Given records below:
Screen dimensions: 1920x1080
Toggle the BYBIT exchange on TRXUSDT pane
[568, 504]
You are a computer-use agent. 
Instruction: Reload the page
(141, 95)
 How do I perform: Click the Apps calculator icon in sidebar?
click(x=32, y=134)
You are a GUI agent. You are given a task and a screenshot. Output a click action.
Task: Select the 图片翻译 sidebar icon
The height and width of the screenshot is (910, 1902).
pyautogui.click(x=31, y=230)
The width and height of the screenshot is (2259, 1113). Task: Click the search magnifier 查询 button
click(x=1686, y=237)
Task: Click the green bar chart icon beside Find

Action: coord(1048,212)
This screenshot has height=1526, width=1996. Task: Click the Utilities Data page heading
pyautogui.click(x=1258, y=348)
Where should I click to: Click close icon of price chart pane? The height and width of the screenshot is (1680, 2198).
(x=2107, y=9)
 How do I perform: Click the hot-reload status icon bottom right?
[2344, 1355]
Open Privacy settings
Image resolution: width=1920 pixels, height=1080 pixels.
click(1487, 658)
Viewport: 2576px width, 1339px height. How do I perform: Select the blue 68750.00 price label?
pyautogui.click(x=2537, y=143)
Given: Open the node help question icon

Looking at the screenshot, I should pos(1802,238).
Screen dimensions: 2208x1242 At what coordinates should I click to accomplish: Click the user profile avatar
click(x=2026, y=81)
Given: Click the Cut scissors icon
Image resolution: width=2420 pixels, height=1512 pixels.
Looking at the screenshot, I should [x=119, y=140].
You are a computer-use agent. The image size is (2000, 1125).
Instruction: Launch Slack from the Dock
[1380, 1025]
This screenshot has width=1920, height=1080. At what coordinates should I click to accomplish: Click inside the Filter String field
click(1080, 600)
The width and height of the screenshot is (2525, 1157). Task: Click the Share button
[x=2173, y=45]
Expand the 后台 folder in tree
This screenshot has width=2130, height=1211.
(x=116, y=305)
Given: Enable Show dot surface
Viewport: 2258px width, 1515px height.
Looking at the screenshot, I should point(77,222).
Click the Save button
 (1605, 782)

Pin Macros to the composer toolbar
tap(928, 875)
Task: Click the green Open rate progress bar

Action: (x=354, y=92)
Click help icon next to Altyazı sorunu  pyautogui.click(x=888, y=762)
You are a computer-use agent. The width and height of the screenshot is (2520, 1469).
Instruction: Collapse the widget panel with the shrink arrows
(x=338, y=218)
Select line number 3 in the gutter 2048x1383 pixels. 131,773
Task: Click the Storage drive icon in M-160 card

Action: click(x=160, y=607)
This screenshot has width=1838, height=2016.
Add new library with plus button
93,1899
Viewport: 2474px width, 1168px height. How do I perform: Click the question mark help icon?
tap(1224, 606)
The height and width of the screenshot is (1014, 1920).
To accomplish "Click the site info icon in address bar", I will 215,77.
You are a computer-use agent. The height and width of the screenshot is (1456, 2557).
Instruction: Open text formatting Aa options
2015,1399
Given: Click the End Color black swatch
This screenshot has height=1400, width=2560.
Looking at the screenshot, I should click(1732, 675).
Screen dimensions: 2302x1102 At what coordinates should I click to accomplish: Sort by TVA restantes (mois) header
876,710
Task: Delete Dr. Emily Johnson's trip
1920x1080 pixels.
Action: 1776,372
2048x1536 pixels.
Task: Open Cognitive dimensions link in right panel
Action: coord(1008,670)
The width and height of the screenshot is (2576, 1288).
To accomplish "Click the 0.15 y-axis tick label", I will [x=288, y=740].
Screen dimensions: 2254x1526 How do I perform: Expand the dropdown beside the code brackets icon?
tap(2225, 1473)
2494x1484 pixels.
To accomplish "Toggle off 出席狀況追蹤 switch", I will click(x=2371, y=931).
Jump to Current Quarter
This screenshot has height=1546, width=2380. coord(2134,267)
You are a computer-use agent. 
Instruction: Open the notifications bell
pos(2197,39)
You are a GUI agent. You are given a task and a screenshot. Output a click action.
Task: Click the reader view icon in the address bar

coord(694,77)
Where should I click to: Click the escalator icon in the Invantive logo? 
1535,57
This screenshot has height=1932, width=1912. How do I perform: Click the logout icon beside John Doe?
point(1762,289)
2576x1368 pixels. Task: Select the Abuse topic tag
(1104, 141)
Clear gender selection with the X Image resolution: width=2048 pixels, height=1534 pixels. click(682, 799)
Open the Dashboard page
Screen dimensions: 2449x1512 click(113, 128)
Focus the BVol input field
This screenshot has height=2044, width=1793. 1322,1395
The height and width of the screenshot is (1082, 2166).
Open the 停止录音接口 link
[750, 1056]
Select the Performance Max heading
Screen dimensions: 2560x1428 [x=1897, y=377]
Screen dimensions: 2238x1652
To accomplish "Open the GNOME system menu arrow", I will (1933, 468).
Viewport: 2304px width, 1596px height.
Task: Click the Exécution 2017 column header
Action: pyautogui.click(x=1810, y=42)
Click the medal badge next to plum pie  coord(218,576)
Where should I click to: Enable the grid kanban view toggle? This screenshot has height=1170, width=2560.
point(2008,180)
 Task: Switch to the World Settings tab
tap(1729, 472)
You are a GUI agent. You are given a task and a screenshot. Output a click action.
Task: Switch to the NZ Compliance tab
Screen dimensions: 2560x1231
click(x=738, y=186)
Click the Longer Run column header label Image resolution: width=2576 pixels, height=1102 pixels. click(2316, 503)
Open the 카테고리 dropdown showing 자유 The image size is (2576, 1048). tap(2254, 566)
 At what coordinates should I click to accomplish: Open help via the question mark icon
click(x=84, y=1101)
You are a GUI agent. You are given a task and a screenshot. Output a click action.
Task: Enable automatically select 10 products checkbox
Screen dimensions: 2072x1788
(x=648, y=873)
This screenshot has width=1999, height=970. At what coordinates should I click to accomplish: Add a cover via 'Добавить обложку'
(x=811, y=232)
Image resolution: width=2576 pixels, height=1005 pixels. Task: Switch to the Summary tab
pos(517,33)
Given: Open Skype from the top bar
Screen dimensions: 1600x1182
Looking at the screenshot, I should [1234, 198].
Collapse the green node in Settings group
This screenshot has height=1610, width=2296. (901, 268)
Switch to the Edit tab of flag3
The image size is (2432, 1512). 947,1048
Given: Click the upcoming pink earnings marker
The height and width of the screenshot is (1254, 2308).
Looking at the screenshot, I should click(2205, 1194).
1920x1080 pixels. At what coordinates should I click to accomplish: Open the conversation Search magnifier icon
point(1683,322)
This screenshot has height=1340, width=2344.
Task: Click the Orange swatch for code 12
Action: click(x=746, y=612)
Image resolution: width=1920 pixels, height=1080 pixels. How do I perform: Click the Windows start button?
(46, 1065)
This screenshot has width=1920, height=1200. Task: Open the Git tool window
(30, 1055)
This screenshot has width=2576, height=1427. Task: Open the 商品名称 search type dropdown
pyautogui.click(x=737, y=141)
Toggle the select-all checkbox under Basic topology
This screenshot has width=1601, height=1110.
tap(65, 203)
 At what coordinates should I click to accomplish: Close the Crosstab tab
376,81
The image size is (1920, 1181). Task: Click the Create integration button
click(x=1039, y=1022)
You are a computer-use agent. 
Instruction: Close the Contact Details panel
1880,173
End of Given records.
**Aim of the task:** Please find out how many lines of the material contain the string "next" and answer with the count alone.

**Response area:** 2